E lo Stato che fa? Per dirla con De Andrè: “Si costerna, s’indigna, s’impegna, poi getta la spugna con gran dignità”, (Don Raffaè). La logica dietro l’introduzione sul territorio di 400 mila slot machines è quella di profitto a breve termine, di uno Stato con una doppia morale che non sopperisce alla mancanza di entrate in modo costruttivo.
Anche se l’approccio non è condiviso, la mera matematica alla base di questo fenomeno è drammaticamente semplice. Con un’imposizione fiscale pari a circa il 30%, lo Stato incassa dalle giocate ‘fisiche’ circa 12,5 miliardi di euro all’anno. Stupisce il fatto che questo principio venga però a mancare nel caso del gioco online che ha avuto, nel 2012, un giro di affari di 15 miliardi di euro dai quali il fisco ha incassato un misero 0,6%. Ma siamo bombardati da pubblicità e inviti a vincite certe sempre ed ovunque senza che lo Stato intervenga. Il gioco d’azzardo è ormai la prima attività online in Italia, che purtroppo coinvolge anche il 27% degli studenti tra i 12 e i 18 anni.
Ed è forse quest’ultima informazione demografica quella più sconcertante.

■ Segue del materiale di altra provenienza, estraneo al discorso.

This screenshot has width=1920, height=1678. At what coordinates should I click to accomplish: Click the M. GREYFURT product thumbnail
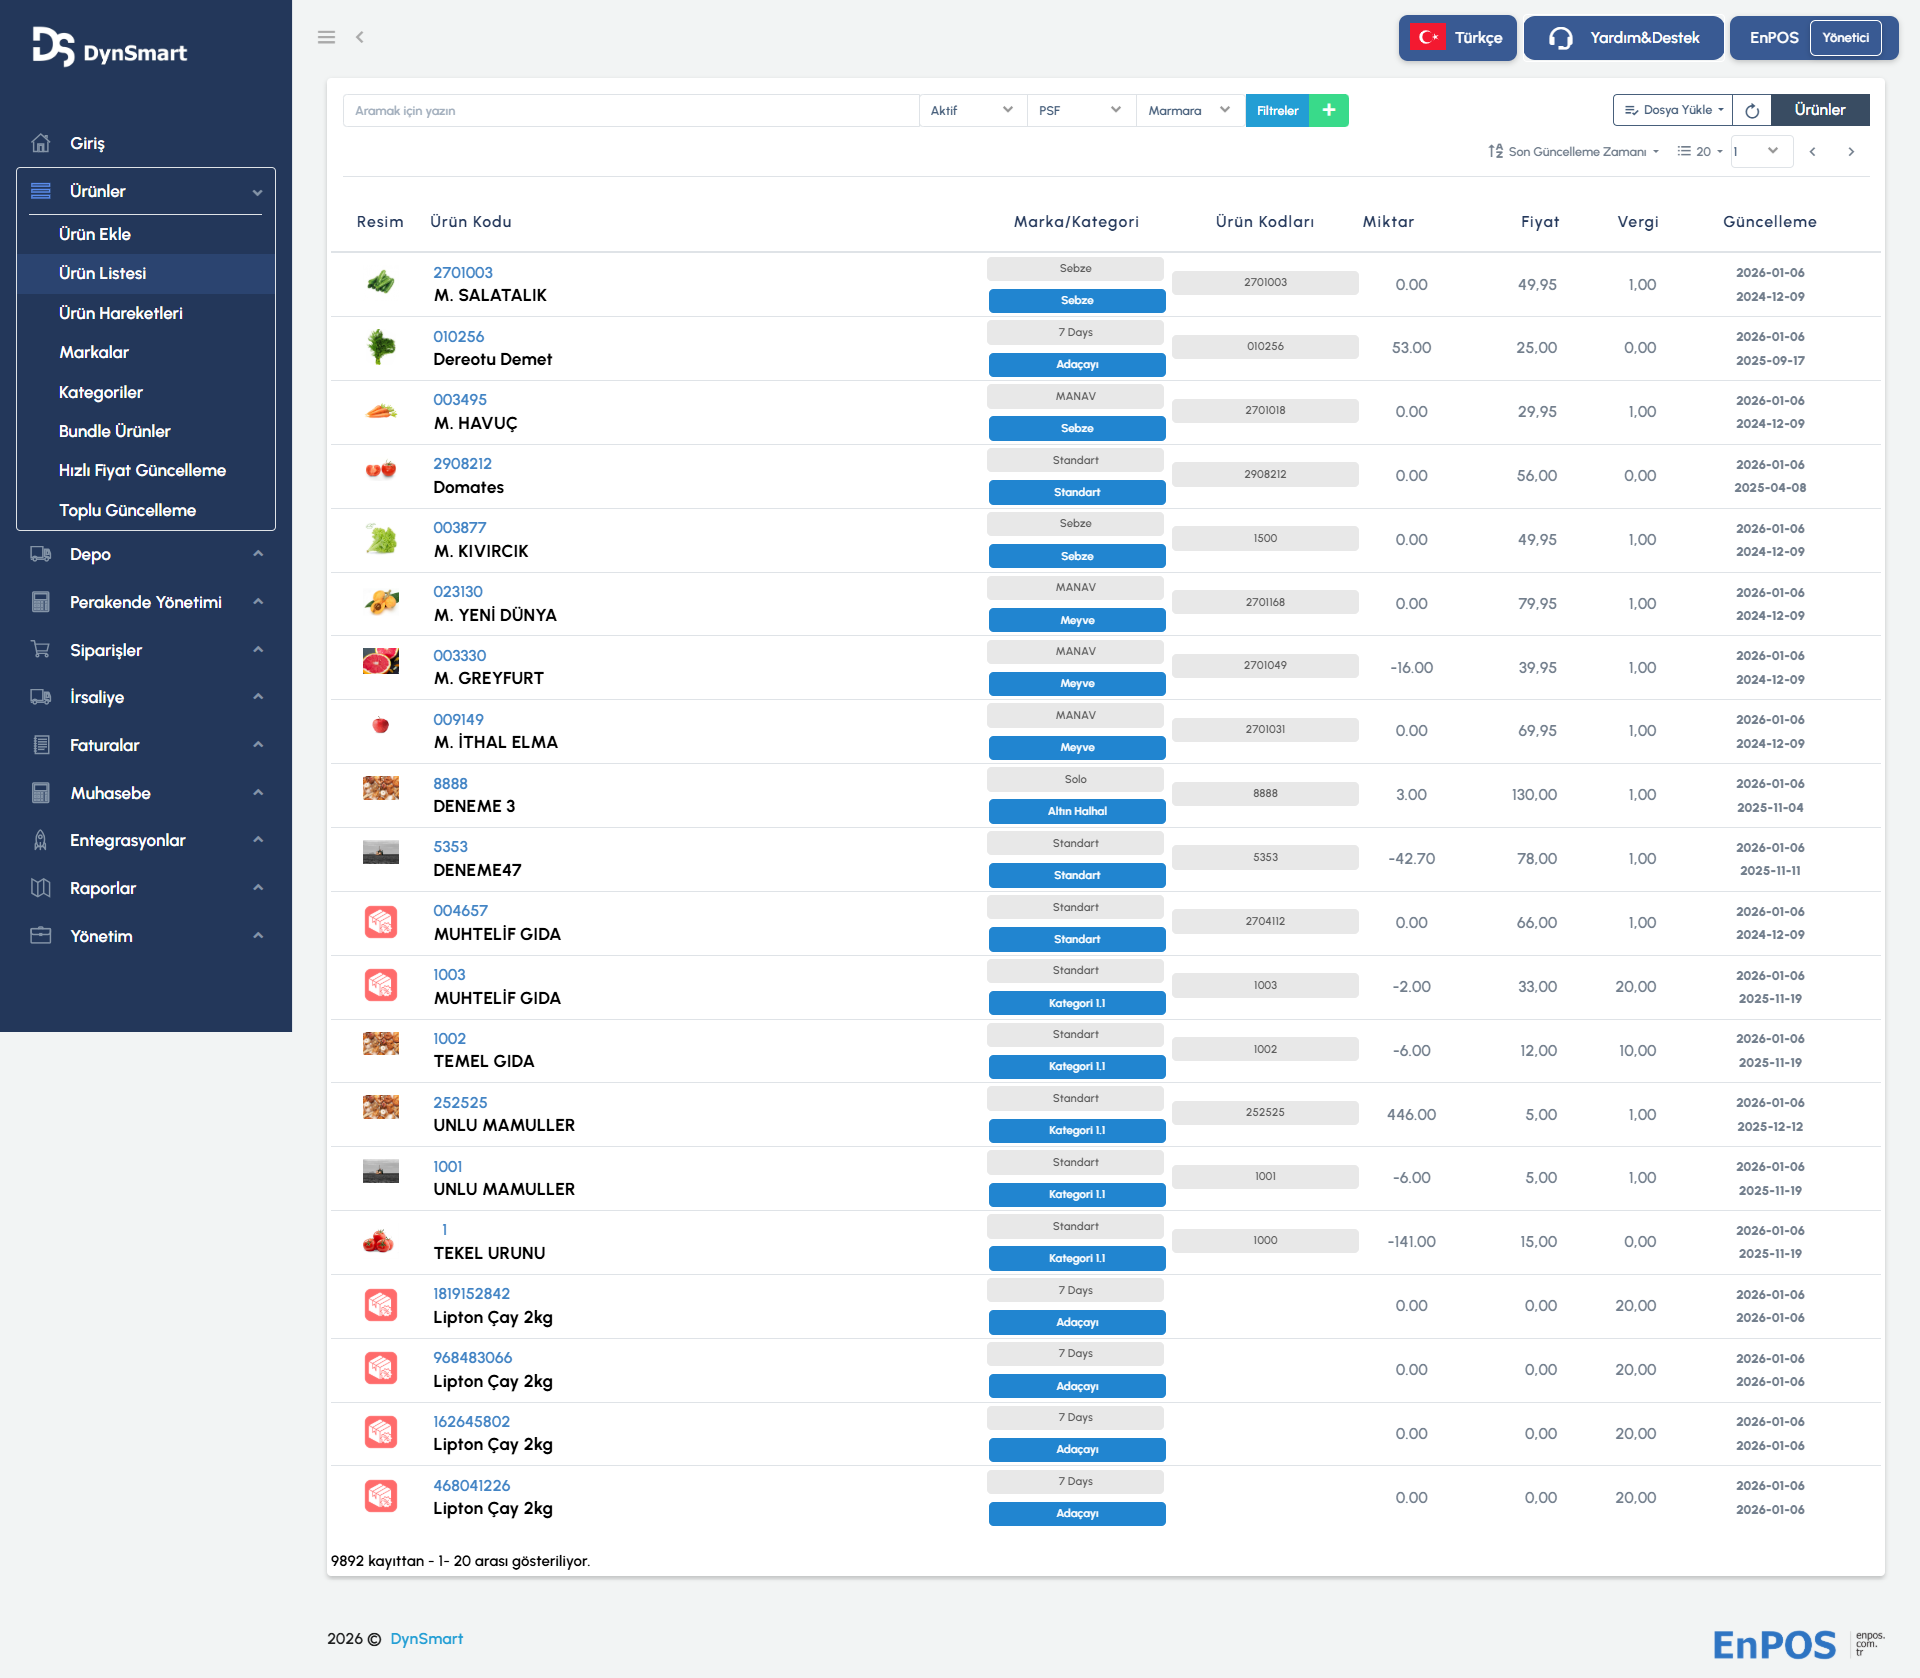click(x=380, y=662)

La buona notizia? Una sola: dopo IMU imposta di bollo, almeno quella sul gioco d’azzardo è una tassa facilmente evitabile. Basta non giocare e cercare invece di costruirci un futuro vero, in attesa che lo Stato si svegli ed investa nell’educazione, permettendoci di essere competitivi sul mercato globale del lavoro.
Risparmiamocelo.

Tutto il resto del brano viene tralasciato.